Reina de su conciencia
Número dos últimamente esta pesadito para dormirse y quiere que le cuente muchos cuentos. Como estoy harta de los tres cerditos y de caperucita, últimamente le cuento cosas reales con ese tonillo de "Érase una vez". El de esta noche lo tengo preparado ya, nada de improvisar. "Erase una vez una abogada combativa que denunció antes que nadie las irregularidades del urbanismo corrupto del litoral". Seguro que en ese punto, me interrumpe y dice ¿qué es eso, mamá?. Le diré: pues que unos señores ponían casas donde no se podían y le daban dinero a un señor para que les dejara. En esa batalla contra los macarras --para mi hijo, todos los malos son macarras--, la abogada estuvo muy sola, ni la Junta le hacía caso, pero, sobre todo, tampoco el fiscal anticorrupción.¿Quién es ése, mamá? Pues un señor que tenía que pararle los pies a los macarras, que para eso le pagamos, y a veces no actúa. Años después de esa lucha constante, la abogada quiso venir a vivir a Málaga y encontró una casa preciosa en calle Císter, al lado de la catedral y de Gálvez, mi hijo, donde tú naciste y te conoció con unas horas. La casa preciosa tenía mucho ruido, primero era el botellón descontrolado, por supuesto, la feria y la Semana Santa, pero luego también era la asociación de separados rocieros, venga a gritarle salves a la reina de la marisma y ultimamente también un museo que iba a ser para Pedro de Mena y se quedó para Revello de Toro, ese pintor de las señoras de mechas, perlas y el hola. ¿Por qué gritan los macarras, mamá? Hijo, porque les dejan, sus padres de pequeños y la poli de mayores. Denunció muchas veces que había mucho ruido, pero no le hicieron ni caso. Un día, estaban cortando hierros con la radial. haciendo un ruido espantoso a la hora de comer y ella bajó con un dolor de cabeza horrible y pidió que pararan. Como no lo hicieron, llamaron a la poli local para que midieran el ruido y le dijeron que la empresa que lo hacía no podía. La poli le pidió la documentación. No la tenía. Se la llevaron al coche patrulla y ella que no daba crédito. La historia acaba, hijo mío, con ella en la comisaría. ¿Dónde meten a los malos, mamá? Sí, allí. Ahora, el juez le ha condenado a seis meses de cárcel por un rasguño en la muñeca. El juez le ha hecho caso a esos señores, los fiscales, con los que ella se metía cuando no trabajaban. Mamá, entonces, ¿qué hacemos si los polis son malos? Los locales, hijo mío. Con la ayuda de los fiscales, no te olvides.

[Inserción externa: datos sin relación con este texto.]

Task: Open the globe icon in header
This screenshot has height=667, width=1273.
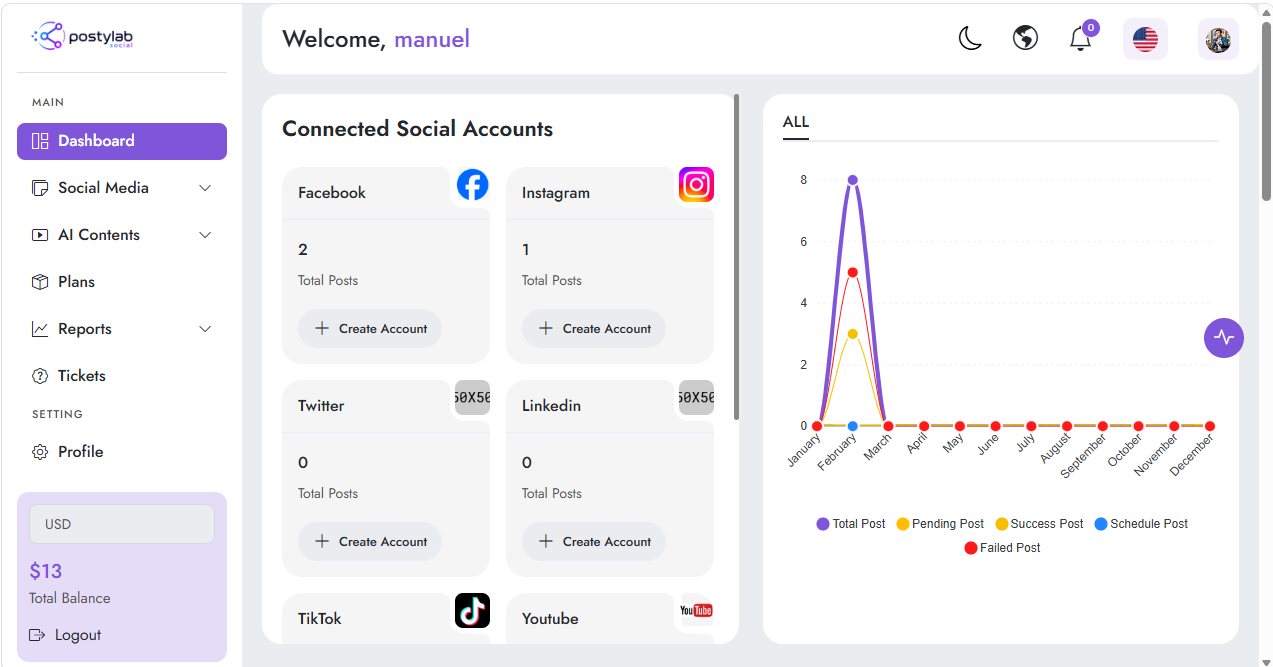Action: [x=1025, y=39]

A Blasi le digo que la ley es la ley y que se cree en sus derechos nunca se deje intimidar por unos policías locales macarras. Pero no sé si hago bien. Sí, porque así ella siempre será la reina de su conciencia.


martinidemar dijo
Esto se merece un manifiesto, si los progres complacientes no los hubieran devaluado...a ver qué hacemos.